*WHAT TO WORK ON:*
Across the listing below, count every line where the string "xidmət" appears, then give only the count.

*TASK INPUTS:*
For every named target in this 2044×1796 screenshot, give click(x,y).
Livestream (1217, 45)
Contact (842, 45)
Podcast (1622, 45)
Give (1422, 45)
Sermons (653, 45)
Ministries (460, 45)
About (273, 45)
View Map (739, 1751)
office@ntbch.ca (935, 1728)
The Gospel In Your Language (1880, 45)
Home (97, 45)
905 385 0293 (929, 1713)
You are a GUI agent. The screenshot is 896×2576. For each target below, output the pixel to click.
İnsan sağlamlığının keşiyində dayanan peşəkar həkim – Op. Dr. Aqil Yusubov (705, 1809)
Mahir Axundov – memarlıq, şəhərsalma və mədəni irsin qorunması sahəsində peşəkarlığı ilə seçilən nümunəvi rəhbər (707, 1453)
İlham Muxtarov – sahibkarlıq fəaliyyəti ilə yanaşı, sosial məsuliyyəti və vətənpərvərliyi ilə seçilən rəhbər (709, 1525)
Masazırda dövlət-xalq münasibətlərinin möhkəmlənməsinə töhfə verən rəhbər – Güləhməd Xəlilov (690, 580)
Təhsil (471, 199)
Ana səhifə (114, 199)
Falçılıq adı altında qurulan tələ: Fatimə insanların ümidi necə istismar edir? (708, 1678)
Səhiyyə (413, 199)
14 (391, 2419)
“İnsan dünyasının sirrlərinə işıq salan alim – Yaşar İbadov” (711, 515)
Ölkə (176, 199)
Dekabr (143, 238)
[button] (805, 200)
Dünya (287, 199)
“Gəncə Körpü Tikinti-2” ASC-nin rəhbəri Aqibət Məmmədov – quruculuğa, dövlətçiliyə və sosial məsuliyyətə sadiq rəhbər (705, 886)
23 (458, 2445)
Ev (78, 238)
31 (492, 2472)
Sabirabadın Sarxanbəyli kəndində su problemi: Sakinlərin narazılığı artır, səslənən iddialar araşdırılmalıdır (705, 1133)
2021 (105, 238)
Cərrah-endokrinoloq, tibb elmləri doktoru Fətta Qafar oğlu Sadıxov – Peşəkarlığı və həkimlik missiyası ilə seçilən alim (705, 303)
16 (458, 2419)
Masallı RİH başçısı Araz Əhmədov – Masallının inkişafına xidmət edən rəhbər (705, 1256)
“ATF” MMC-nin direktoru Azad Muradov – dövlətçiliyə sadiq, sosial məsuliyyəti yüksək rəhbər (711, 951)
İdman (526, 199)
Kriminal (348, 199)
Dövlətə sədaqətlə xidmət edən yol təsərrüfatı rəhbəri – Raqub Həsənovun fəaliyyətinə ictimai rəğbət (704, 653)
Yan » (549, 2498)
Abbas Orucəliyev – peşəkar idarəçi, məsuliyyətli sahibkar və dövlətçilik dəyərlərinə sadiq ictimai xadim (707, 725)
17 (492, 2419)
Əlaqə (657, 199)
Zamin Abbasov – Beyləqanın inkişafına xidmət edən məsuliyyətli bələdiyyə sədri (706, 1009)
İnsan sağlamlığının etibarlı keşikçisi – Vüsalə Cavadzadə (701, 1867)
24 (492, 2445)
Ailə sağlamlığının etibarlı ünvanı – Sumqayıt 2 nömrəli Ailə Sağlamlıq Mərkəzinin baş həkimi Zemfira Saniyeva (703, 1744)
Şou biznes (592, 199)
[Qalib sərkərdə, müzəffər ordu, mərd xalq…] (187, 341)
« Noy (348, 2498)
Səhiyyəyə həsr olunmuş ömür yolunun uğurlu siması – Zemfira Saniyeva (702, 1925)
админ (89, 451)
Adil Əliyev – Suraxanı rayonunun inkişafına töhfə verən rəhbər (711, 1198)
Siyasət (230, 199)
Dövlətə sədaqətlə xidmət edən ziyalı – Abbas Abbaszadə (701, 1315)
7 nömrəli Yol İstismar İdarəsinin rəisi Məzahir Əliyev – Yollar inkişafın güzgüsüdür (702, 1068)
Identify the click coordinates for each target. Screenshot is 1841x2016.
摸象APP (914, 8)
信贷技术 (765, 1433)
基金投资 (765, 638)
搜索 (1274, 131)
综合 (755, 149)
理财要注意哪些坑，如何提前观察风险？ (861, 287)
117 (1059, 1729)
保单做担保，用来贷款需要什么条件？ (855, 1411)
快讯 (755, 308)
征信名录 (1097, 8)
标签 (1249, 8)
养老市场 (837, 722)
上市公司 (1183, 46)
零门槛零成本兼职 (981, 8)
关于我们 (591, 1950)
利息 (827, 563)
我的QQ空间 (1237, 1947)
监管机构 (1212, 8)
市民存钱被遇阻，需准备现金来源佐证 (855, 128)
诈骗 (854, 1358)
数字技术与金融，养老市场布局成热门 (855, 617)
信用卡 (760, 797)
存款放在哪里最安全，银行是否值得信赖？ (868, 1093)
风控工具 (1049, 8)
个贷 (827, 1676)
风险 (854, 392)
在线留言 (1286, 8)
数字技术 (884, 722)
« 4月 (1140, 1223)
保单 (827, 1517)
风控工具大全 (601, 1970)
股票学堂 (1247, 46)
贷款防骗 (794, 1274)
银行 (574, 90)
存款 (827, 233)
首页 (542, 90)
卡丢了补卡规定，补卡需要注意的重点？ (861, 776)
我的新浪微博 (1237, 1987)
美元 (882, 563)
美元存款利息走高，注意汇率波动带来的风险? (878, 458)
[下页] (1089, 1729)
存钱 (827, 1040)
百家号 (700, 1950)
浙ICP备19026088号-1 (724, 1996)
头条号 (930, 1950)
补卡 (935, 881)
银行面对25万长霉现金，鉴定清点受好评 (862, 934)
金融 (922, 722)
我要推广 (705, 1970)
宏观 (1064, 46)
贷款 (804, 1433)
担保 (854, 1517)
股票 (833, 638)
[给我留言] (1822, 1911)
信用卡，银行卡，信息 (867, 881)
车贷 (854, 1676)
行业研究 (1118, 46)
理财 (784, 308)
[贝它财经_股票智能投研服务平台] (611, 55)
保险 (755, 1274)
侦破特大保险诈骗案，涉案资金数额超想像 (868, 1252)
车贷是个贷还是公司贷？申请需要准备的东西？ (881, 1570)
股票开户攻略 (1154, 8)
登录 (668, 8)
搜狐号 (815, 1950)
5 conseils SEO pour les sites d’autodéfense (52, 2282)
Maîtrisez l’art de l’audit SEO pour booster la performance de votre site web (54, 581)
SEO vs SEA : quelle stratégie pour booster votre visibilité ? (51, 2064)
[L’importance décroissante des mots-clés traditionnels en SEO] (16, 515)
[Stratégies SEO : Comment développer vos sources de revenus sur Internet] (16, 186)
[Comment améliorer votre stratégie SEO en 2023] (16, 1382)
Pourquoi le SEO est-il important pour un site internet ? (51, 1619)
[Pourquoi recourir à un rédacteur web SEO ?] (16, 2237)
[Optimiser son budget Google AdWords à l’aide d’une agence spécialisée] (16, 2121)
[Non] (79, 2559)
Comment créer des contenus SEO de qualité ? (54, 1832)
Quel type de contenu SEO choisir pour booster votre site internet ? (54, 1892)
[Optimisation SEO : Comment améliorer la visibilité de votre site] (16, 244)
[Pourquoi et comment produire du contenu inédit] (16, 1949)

*RESPONSE TO THIS TASK:*
4